Abstract to my first meeting at American Society for Microbiology, New Orleans, 1977
         My challenge was to grow microorganisms in large quantities from liters of pure cultures and to purify the Rubisco to homogeneity, i.e., isolating it from all other proteins. The work required that I learn sterile technique and microbial culturing. Once the organisms had been harvested, enzyme purification required column chromatography using size exclusion principles. The location of Rubisco separated by chromatography was assayed by radioactive bicarbonate (14C) uptake measurements. Once the Rubisco was identified, I purified large amounts, milligrams of pure protein, for the isotope experiments. Rubisco was incubated with milligram quantities of the substrate RuBP with an excess of bicarbonate in a buffered solution. When all of the RuBP was used up, each of the 40 experiments was terminated and the product, phosphoglyceric acid (PGA) was purified by crystallization.

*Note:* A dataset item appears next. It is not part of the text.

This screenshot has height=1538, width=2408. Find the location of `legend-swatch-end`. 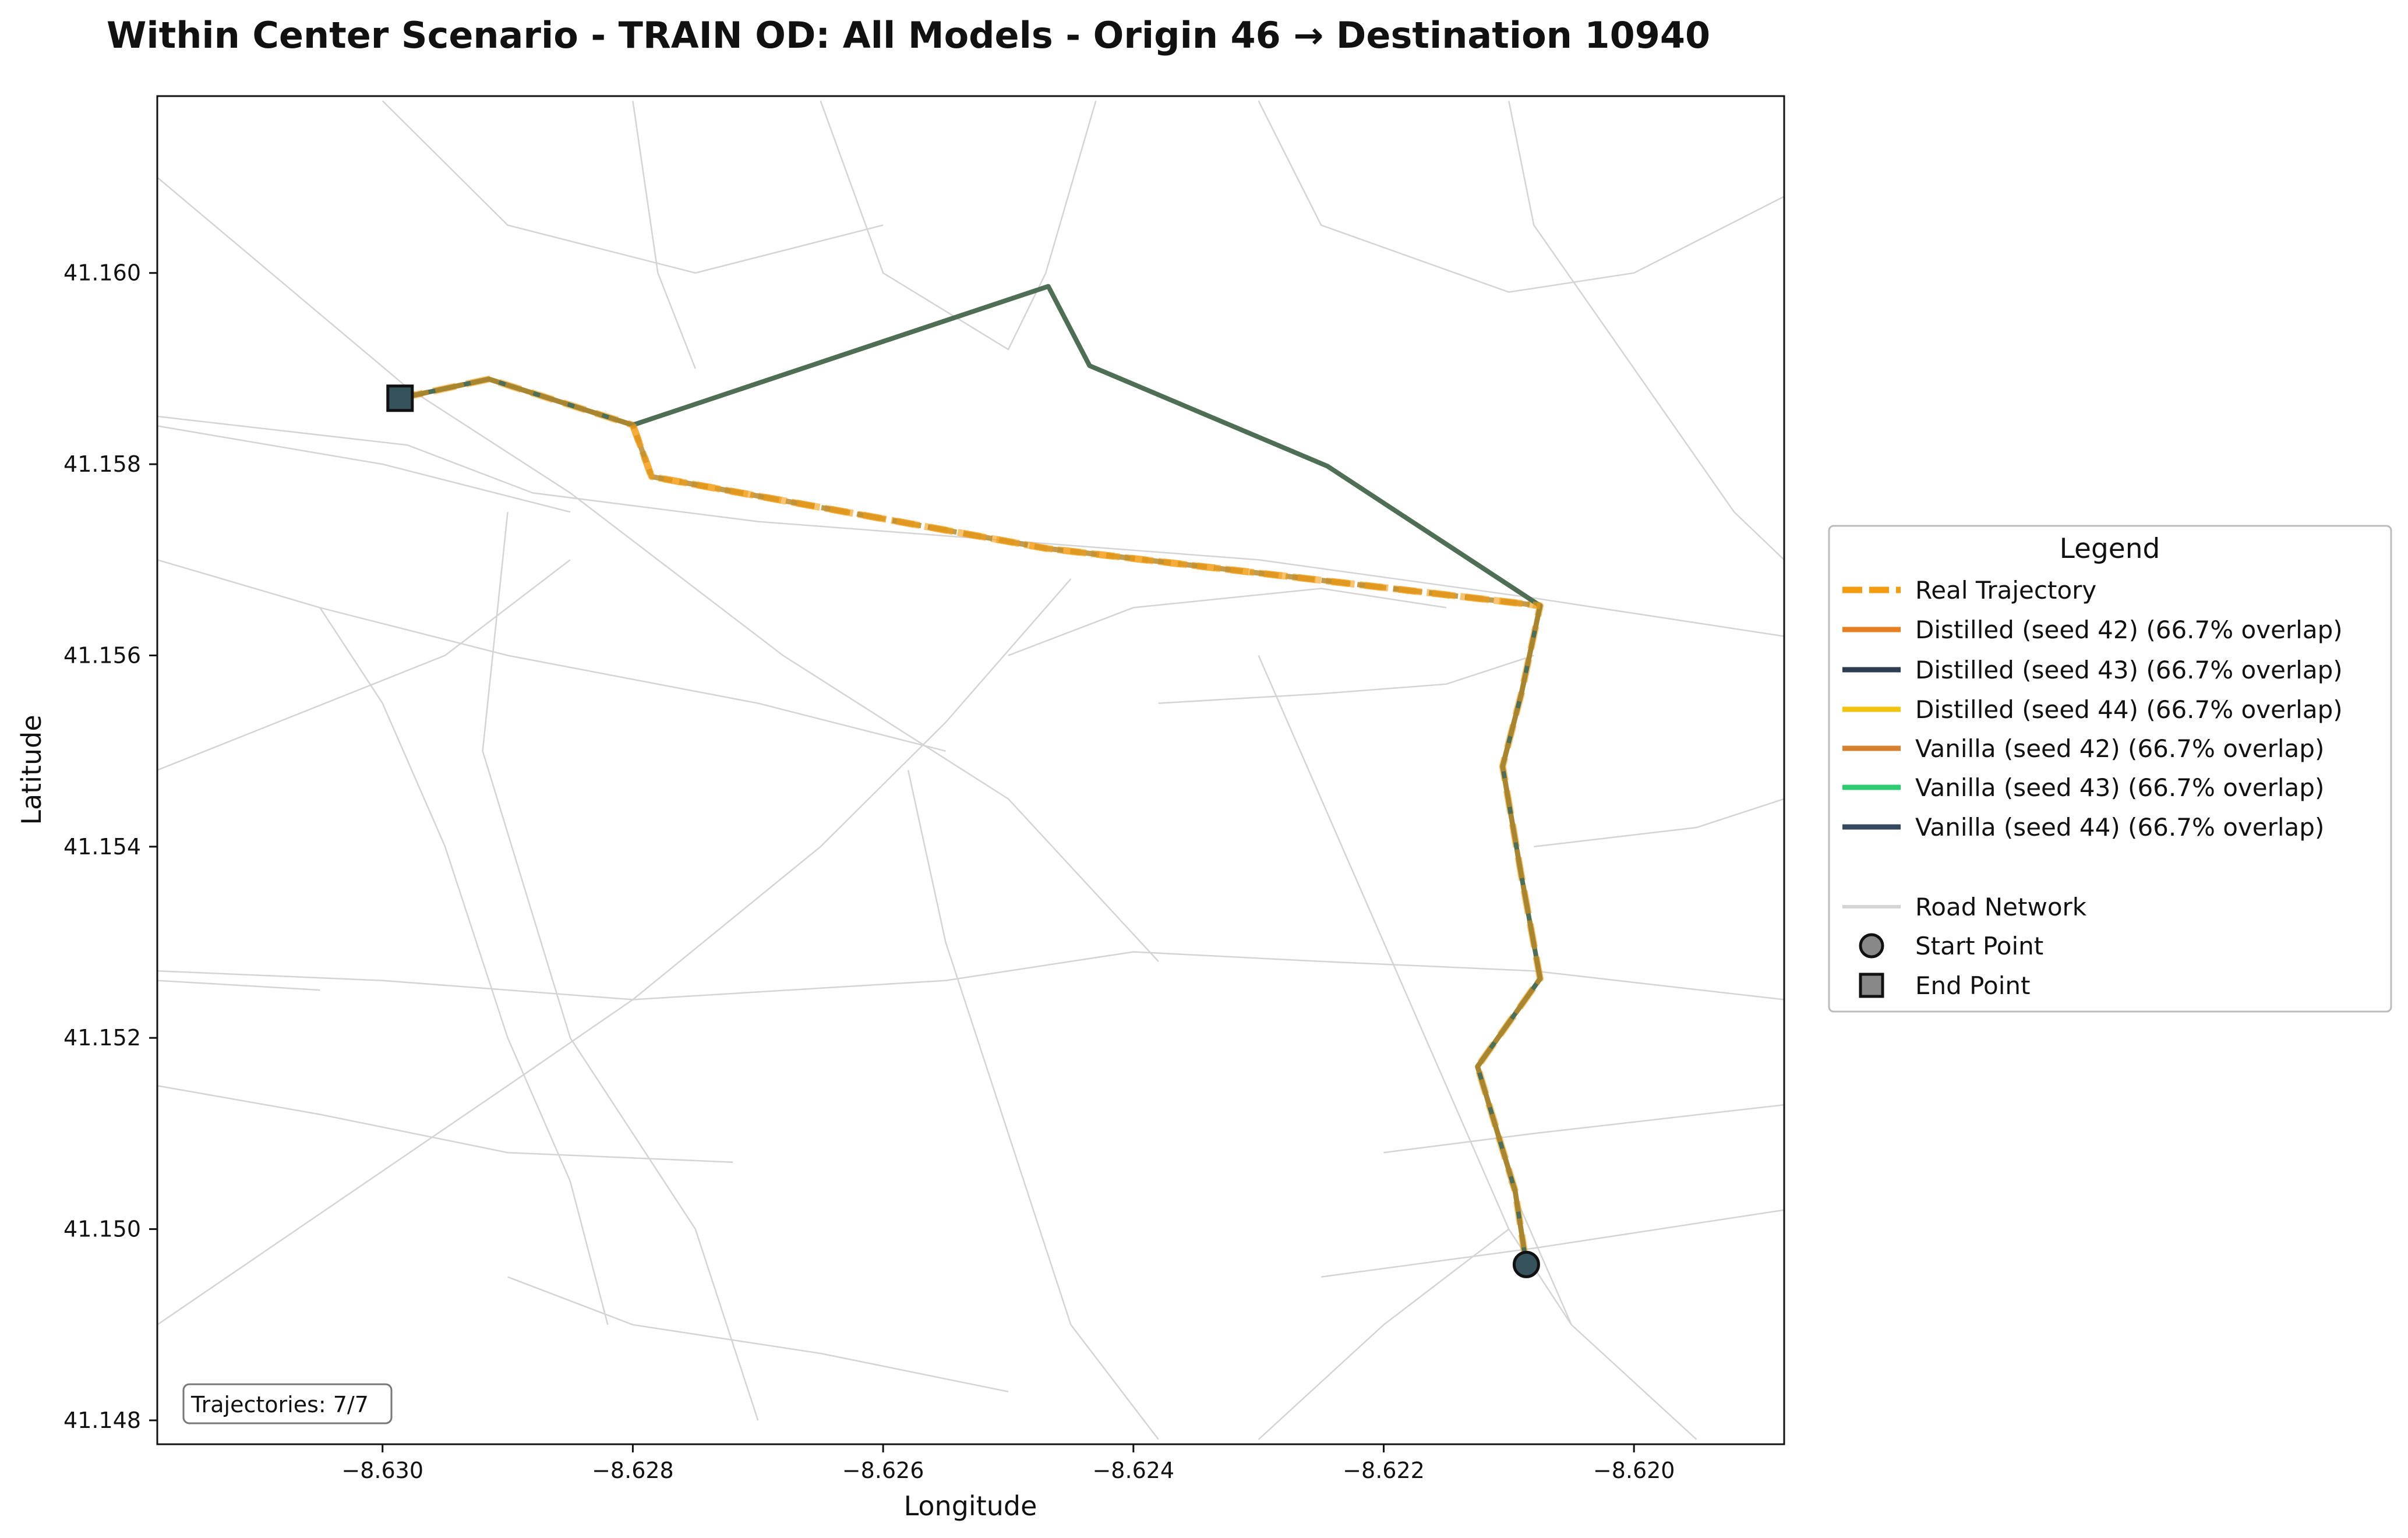

legend-swatch-end is located at coordinates (1871, 985).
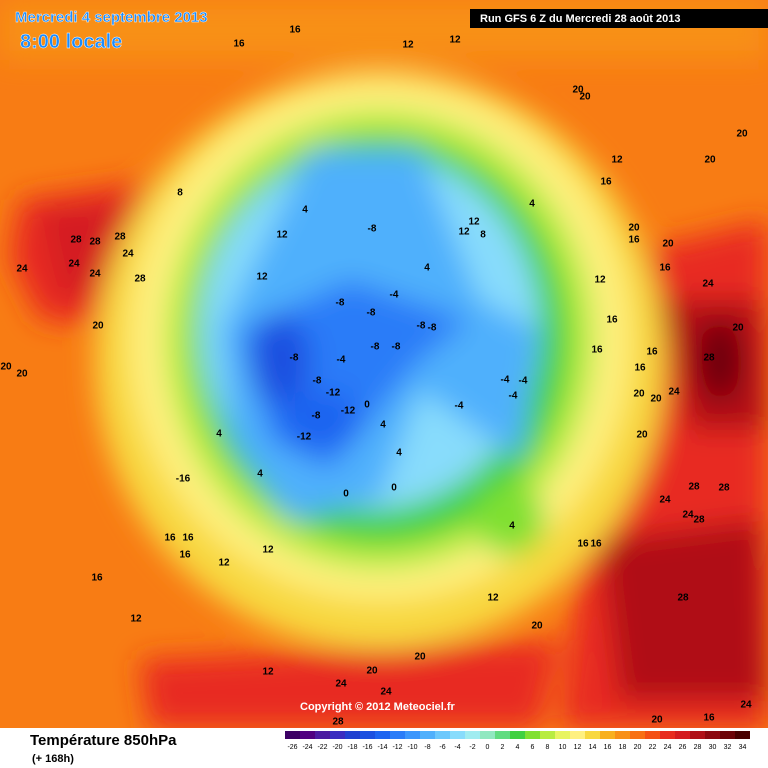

         Once the PGA was purified, I proceeded to Pat Parker’s aging “Craig line”—a variation of hand-blown glass tubing modified from Harmon Craig’s original vacuum system. My sample was then pushed into a furnace in which oxygen was added, the PGA was combusted, and CO2 was produced.  The carbon isotope combustion of carbon dioxide was analyzed on a 1960s version Nuclide 6” isotope ratio mass spectrometer (IRMS) complete with now archaic electronic devices and strip chart recorders for recording the isotope compositions. In those days, measurements were completed by hand using rulers and slide rules to calculate the isotope values. Our work showed that different enzyme forms and different metal cofactors resulted in variations in isotope patterns.  We also showed that the enzymatic isotope change between the first product of photosynthesis and carbon dioxide was greater than that measured in vivo with whole plants and cells. This finding led to further studies by Graham Farquhar, Joe Berry and Marion O’Leary (1981), who developed mathematical equations for carbon isotope fractionation by C3 and C4 plants. 
My research still provides the foundations of understanding the evolution of photosynthesis on earth, how climate cycles have changed over time, and how plants manage their water budgets.